The idea that a bunch of computers over the Internet can reach agreement in the face of an adversary is kind of amazing! It provides an elegant solution to integrity and availability problems in a variety of applications that go beyond money:

  • Sending a message to your friends and making sure that all of them hear it, and that everyone has the common knowledge that everyone else has heard it too. This is called the broadcast problem.

  • Conducting an election or any other decision-making process where it is important to make sure that everyone has consensus on which decision has been selected. This is called the Byzantine agreement problem.

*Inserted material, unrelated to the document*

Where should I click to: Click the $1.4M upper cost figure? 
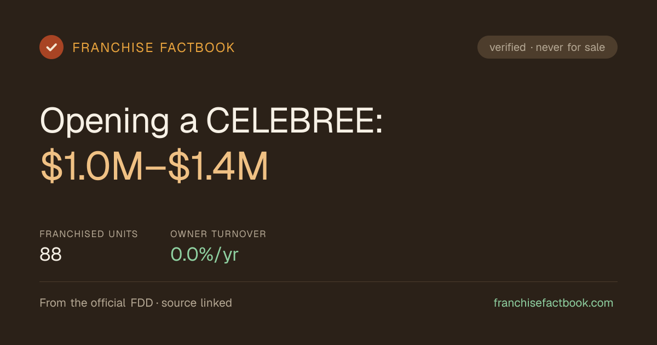[218, 166]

  • Designing a high-assurance computer server that continues to work even if some of the individual CPUs become corrupted or faulty. This is called Byzantine fault-tolerance.

We will talk about these applications in Unit 2 of the course.

Also, the Bitcoin blockchain has (at least) two major issues that we will come back to after spring break.

  1. Privacy. In Bitcoin, all transactions are public knowledge. Even though your name is not published on the blockchain directly, it may be possible to trace the owner of each account. We discussed the limitations of pseudonymity in today’s coffee shop example, and we will discuss privacy in more detail in Unit 3 of the course.

  2. Energy inefficiency. Bitcoin’s proof-of-work puzzle solves the agreement problem, but it is incredibly computationally intensive. The U.S. Department of Energy released a report last year that estimated that “electricity use from cryptocurrency mining probably represents from 0.6% to 2.3% of U.S. electricity consumption” (source).

The good news is that there are other ways to solve the agreement problem that do not require this kind of computing power.

We will talk about both of these scientific issues, and how to resolve them, in more detail in Unit 4 of this course.

Finally, we will have a broader discussion of the impact of crypto and cybersecurity technology on society, and laws and policy regulations, in the final unit of the course.